→ REQUIRED TASKS
1. Quote the passage in the Azure AI cost thread that begins at the words "Lately, our development" and stops after the words "of your expenses!".
2. Answer from the Azure AI cost thread:
(a) What kind of models has the development team been deploying with Azure AI?
(b) What does the first reply recommend setting up so the team is notified before overspending?
(c) How are serverless models charged?
3. Proceed with the Azure AI cost thread from its last sentence.

→ SOURCE DOCUMENT
----

Lately, our development team has been using Azure AI to deploy some machine learning models, specifically GPT models. Unfortunately, these models have unintentionally run large jobs, resulting in a hefty bill. I'm looking for advice on how we can implement governance around AI Foundry, particularly in managing and measuring costs effectively. Any tips or solutions?
4 Answers
Setting budgets and alerts is crucial. You can use Azure's cost management features to set up budget alerts, so you’re notified before overspending. This link has details on how to set it up: https://learn.microsoft.com/en-us/azure/cost-management-billing/costs/cost-mgt-alerts-monitor-usage-spending#budget-alerts. It's a great way to keep track of your expenses!
It's important to know what type of models your developers are deploying. If they’re using something from the model catalog, figure out if it’s a serverless API or managed compute. Managed compute can rack up costs quickly since it's tied to big GPU VMs. If it’s serverless, keep in mind that you get charged per token used.

----

→ DATASET CONTENT
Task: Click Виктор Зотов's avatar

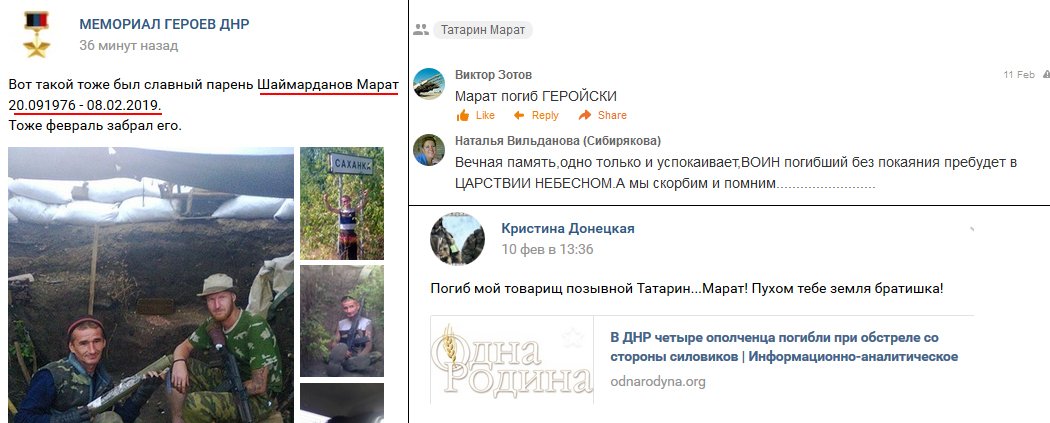Action: pyautogui.click(x=429, y=84)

----

→ TASK RESULTS
1.
Lately, our development team has been using Azure AI to deploy some machine learning models, specifically GPT models. Unfortunately, these models have unintentionally run large jobs, resulting in a hefty bill. I'm looking for advice on how we can implement governance around AI Foundry, particularly in managing and measuring costs effectively. Any tips or solutions?
4 Answers
Setting budgets and alerts is crucial. You can use Azure's cost management features to set up budget alerts, so you’re notified before overspending. This link has details on how to set it up: https://learn.microsoft.com/en-us/azure/cost-management-billing/costs/cost-mgt-alerts-monitor-usage-spending#budget-alerts. It's a great way to keep track of your expenses!

2.
(a) GPT models.
(b) Budget alerts, using Azure's cost management features.
(c) Per token used.

3.
There are definitely ways to limit token usage per deployment. Implementing those limits can help control costs significantly. Make sure to explore that option!
I’m currently trying to deploy AI models too but running into some challenges. Definitely taking the suggestions on budgets and alerts into account—great insights!
Also, consider creating an Alert Group that triggers a runbook to lock down the subscription until you can address the issue. It's a good safety net.